Archives par mot-clé : Philippe

J’écris des mots

J’écris des mots ; depuis une douzaine d’années, j’écris des mots, très régulièrement, tout le temps, partout, le matin dans les cafés, l’après-midi dans les jardins, le soir chez moi… J’écris des petites chroniques d’humeur, des critiques de cinéma, de théâtre et de littérature ; j’écris des histoires courtes, quelques pages, des nouvelles, un peu plus longues, et même des romans, trois courts et un de bonne longueur. Tous ces écrits, je les fais paraître dans ce blog, Le Journal des Coutheillas. Depuis quelques semaines, j’ai publié certains d’entre eux sur Amazon, disponibles en format numérique Kindle et en livre broché : Blind dinner en avril 2023, LA MITRO en mai, Histoire de Dashiell Stiller en juin, Bonjour, Philippines ! en novembre, Histoire de Noël en décembre, Les disparus de le rue de Rennes en février  Pour y accéder, taper seulement « Philippe Coutheillas » dans la case « recherche » d’Amazon.fr

Blind dinner
Un « Blind dinner », c’est un dîner un peu particulier dans lequel les invités ne se connaissent pas.
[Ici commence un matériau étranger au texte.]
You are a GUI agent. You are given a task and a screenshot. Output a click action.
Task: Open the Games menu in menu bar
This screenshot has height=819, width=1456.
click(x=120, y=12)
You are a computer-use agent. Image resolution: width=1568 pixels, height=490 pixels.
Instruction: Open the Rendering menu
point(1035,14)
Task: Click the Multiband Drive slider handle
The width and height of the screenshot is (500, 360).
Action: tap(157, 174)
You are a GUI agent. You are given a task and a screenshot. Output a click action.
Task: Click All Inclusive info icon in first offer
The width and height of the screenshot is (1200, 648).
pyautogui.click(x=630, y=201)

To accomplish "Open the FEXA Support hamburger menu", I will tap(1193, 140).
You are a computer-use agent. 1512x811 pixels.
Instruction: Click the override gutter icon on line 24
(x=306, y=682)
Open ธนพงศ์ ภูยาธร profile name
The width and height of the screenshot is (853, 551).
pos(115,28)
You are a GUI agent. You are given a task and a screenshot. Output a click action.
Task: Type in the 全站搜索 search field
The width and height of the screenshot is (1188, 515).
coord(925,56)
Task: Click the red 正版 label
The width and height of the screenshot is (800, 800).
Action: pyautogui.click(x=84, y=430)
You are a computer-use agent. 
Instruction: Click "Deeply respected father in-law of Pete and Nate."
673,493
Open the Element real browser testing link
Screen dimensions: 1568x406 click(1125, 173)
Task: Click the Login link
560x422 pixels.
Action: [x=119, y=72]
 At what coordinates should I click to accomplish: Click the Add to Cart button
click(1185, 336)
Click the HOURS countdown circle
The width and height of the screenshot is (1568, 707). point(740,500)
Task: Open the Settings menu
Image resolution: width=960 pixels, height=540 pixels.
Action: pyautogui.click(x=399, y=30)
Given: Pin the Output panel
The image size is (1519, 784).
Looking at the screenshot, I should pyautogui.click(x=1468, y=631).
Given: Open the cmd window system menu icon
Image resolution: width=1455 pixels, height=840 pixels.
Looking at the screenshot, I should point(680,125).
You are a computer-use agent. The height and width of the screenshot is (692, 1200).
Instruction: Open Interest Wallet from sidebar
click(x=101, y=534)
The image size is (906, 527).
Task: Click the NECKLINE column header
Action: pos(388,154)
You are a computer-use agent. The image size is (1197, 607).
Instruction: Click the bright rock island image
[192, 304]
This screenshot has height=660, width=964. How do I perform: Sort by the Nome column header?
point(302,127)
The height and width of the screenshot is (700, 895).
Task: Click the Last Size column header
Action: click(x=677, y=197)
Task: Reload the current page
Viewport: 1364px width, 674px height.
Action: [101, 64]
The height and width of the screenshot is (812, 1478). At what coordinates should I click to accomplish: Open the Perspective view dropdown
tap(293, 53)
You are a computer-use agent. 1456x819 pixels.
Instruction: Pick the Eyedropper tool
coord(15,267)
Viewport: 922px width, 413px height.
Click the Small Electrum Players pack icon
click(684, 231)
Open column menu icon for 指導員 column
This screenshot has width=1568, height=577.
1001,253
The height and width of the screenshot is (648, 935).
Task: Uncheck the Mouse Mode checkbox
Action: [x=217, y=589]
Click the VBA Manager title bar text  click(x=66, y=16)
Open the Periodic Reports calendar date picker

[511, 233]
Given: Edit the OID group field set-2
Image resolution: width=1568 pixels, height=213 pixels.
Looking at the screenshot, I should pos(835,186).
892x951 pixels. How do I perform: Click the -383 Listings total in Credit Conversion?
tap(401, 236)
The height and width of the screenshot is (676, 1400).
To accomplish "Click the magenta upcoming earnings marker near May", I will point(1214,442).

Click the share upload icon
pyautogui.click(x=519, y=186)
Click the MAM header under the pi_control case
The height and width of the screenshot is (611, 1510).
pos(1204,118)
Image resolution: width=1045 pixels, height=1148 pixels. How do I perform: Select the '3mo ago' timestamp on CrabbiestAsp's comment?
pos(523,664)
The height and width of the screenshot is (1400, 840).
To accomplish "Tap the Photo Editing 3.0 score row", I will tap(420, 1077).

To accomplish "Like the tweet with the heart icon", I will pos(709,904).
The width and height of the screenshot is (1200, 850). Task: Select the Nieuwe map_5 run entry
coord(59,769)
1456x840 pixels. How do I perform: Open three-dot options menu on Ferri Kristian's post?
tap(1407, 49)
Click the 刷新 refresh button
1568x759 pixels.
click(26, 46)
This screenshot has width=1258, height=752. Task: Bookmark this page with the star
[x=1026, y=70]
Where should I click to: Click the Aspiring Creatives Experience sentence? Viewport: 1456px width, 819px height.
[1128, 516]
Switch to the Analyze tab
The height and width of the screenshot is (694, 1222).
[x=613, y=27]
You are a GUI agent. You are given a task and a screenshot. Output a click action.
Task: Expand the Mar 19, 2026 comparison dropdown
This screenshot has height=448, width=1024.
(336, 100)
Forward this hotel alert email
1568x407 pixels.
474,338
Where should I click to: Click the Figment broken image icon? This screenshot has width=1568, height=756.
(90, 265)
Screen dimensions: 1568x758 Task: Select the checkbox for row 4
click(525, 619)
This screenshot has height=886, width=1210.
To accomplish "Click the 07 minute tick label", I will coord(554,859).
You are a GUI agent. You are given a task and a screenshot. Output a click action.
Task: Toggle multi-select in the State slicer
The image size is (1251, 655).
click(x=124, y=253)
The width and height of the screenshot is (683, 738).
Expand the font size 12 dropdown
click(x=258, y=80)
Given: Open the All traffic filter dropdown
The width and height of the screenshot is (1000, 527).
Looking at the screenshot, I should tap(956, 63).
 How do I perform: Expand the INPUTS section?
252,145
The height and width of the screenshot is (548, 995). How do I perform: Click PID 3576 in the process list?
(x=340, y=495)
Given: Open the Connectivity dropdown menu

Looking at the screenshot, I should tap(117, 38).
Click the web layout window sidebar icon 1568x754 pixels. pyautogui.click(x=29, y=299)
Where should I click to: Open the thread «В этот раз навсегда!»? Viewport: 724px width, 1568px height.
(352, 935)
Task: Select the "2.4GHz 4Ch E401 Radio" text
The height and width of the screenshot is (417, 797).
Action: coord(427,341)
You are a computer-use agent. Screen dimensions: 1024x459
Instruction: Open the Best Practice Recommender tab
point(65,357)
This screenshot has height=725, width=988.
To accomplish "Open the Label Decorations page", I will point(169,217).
Dans les beaux quartiers, c’est très à la mode. Renée, la maitresse de maison, trouve cela très chic et parfois follement drôle.  Mais ce soir là, quand on a commencé à parler d’un mystérieux virus venant de Chine, le diner a vite tourné au vinaigre.
(5€ sur Amazon.fr)

LA MITRO et autres drôles d’histoires
C’est un recueil de nouvelles qui porte le titre de la première d’entre elles. Assez inspirée par Marcel Pagnol, il faut la lire avec l’accent. Les autres nouvelles revisitent aussi bien l’assassinat de Jules César que les jeux télévisés, les petits meurtres sans importance, l’effet papillon ou la manière d’accéder auParadis.
(6€ sur Amazon.fr)

Histoire de Dashiell Stiller
Paris 1935. Dashiell, jeune touriste Américain, prend une photographie de la terrasse d’un café du Boulevard St-Michel, le Cujas. Treize années plus tard, il est de retour à Paris pour rencontrer les huit personnages qui se trouvaient sur la photo. Il les fait parler sur leur vie, sur la façon dont ils ont vécu cette période troublée de la guerre, l’Occupation, la Résistance, la Collaboration, les Camps, la Libération… Mais pourquoi fait-il cela ? Pour écrire un roman ? Pour retrouver quelqu’un ? Pour expier un crime ? Pour retrouver sa propre histoire, l’histoire de Dashiell Stiller ?
(12€ sur Amazon.fr)

Bonjour, Philippines ! et autres rencontres
Petit livre sans importance, recueil de récits de rencontres et d’aventures, graves ou anodines, que j’ai vécues un peu partout à travers le monde, à Manille et à Cagayan de Oro, à Téhéran et à Athènes, à Ouagadougou et Bobo-Diouasso, à Douala et à Bamako, au Brésil et en Ukraine, à Sumatra et dans la Vallée de la Mort. La plupart du temps, leur narration est véridique, mais parfois, j’avoue que je me suis laissé aller à les romancer un peu. Après tout, je ne serai pas le premier.
(8€ sur Amazon.fr)

Histoire de Noël et autres contes cruels
Ce petit bouquin n’est pas destiné à être mis entre toutes les mains.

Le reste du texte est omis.